Das ist ein sehr hoher bürokratischer Aufwand, der in vielen Fällen zu starken Verzögerungen in der Anschaffung führt – wir reden hier von Zeitspannen zwischen einem und zwei Jahren. Die Folgen sind Frustration bei Schüler:innen und Lehrkräften, vor allem wenn der Erfolg oder sogar die bloße Machbarkeit bestimmter Unterrichtskonzepte davon abhängt, dass die Technologie verfügbar ist.

Wie könnte man es besser machen?

Torben Vonhof: Dafür gibt es zahlreiche Beispiele. In Taiwan beispielsweise konnten innerhalb von zwei Monaten 400.000 iPads ausgegeben und mehr als 3.000 Lehrkräfte im Umgang mit ihnen geschult werden. Ähnliche Erfolgsgeschichten gibt es auch aus Singapur, Schottland und verschiedenen skandinavischen Ländern.

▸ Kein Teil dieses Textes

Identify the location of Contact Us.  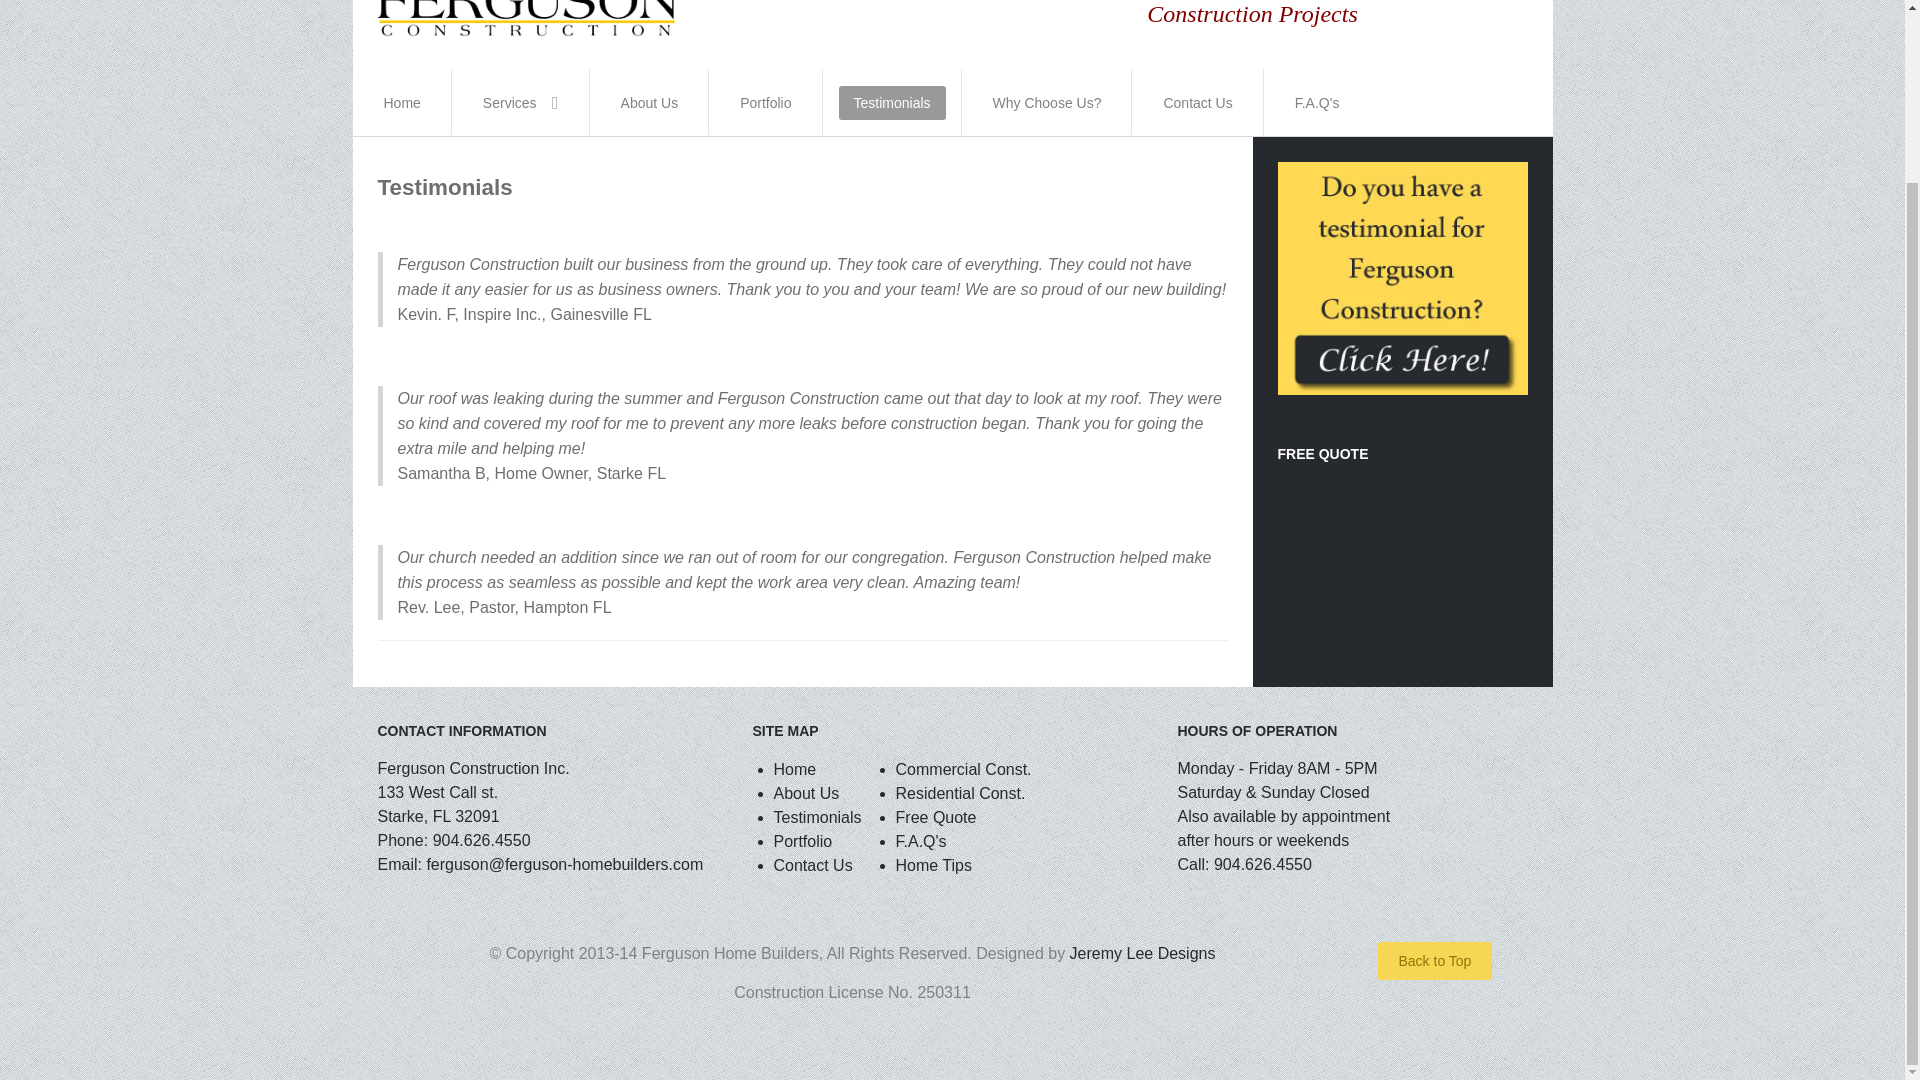
(812, 865).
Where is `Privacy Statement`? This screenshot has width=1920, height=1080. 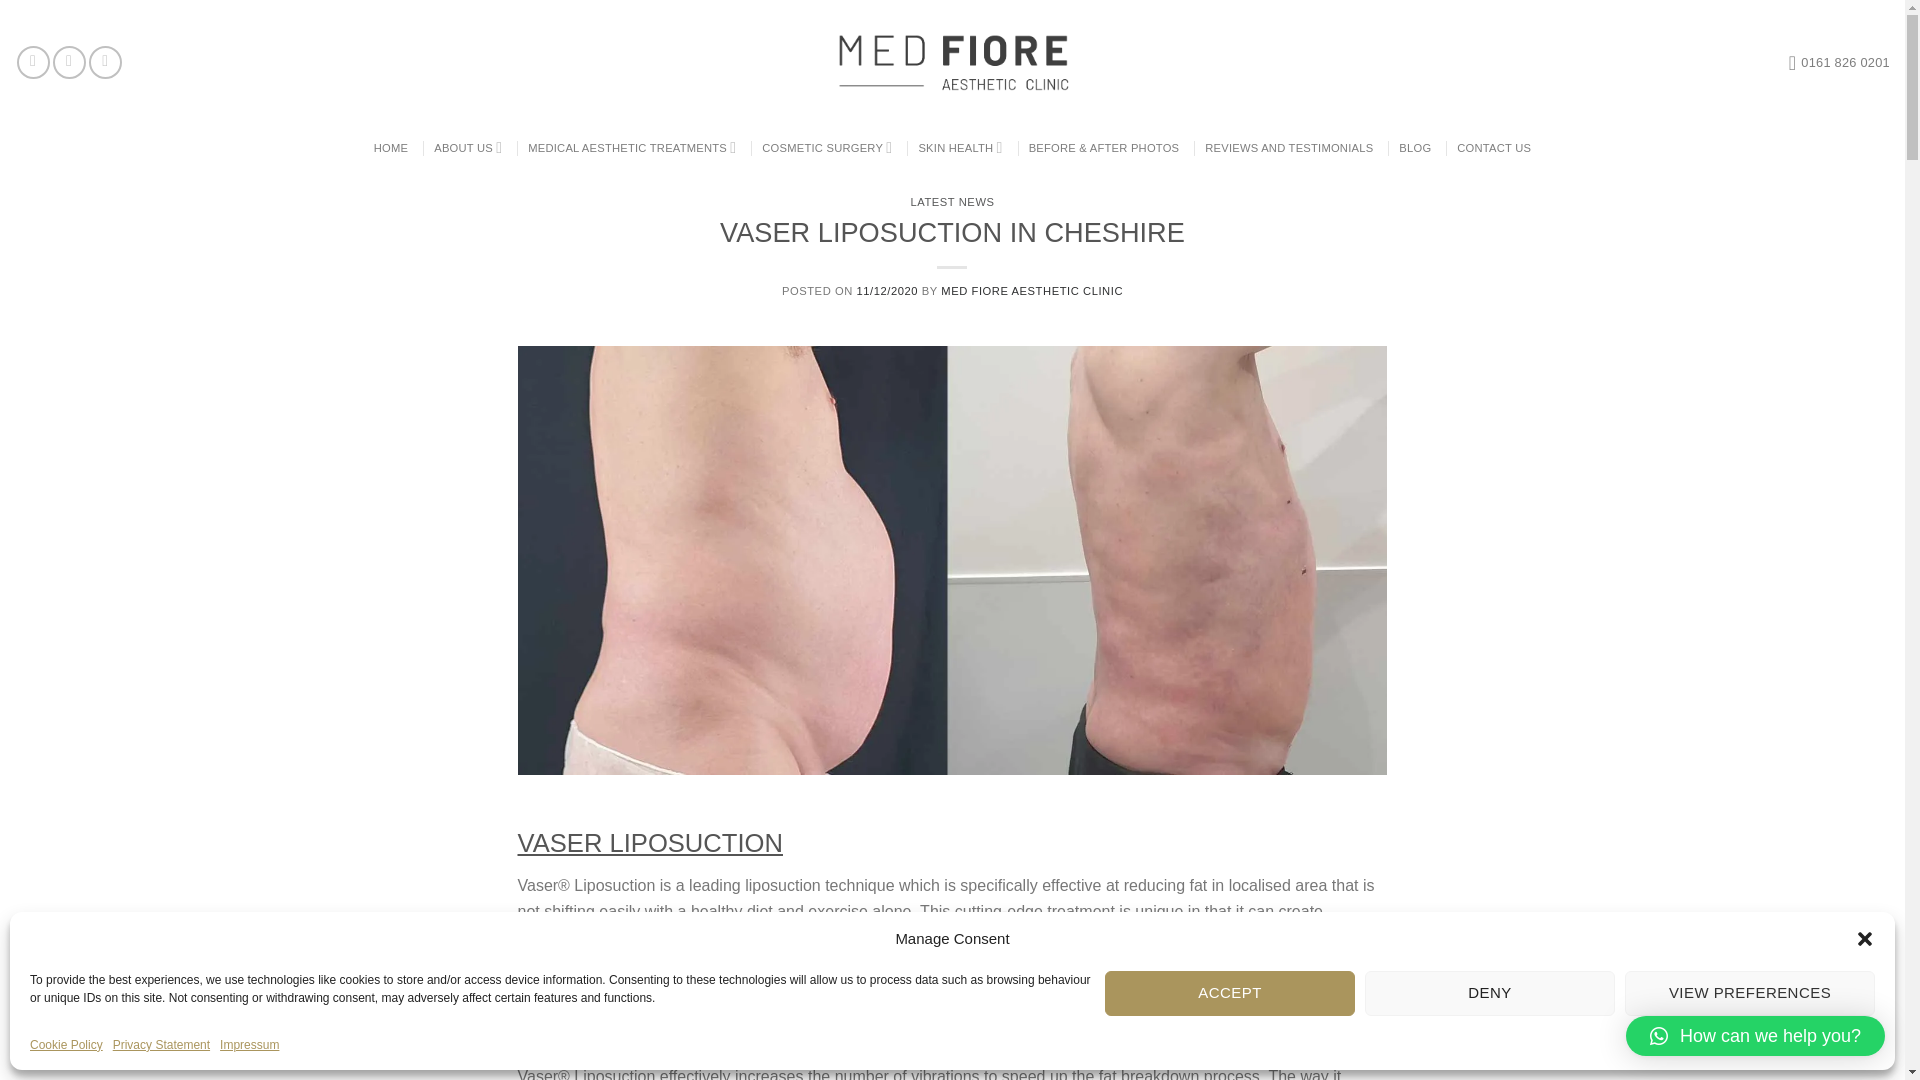
Privacy Statement is located at coordinates (161, 1045).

Aber wir müssen für Best Practices nicht zwingend in die Ferne schauen. Die Stadt Gelsenkirchen hat im vergangenen Jahr fast 27.000 iPads angeschafft und in die Schulen gebracht, so dass inzwischen alle Schüler:innen über ein personalisiertes mobiles Endgerät verfügen. Ähnlich in Bremen, dort sind es sogar 100.000 iPads, plus ein umfassendes digitales Lernangebot für die Lehrkräfte, eine starke Online-Plattform und zusätzliche Tools.

Alle diese Erfolgsgeschichten sind nur realisierbar durch ein effizientes und effektives Mobile Device Management, aber vor allem durch die umfassende Schulung der Lehrkräfte nach dem "Train the Trainer"-Prinzip – sämtliche Investitionen in die beste Technologie nützen nichts, wenn Lehrkräfte und andere Nutzer:innen nicht wissen, wie sie diese sinnvoll im Rahmen von Unterricht und Verwaltung einsetzen und managen.

Dementsprechend ist es für Bildungseinrichtungen wichtig, bei Digitalisierungsinitiativen einen zuverlässigen Partner an der Hand zu haben. Dieser kann sich um die Verwaltung und Absicherung der mobilen Endgeräte und die Schulung der Nutzer:innen kümmern und so bei Schulträger und Schulen Kapazitäten für die notwendigen logistischen und organisatorischen Prozesse freischaufeln.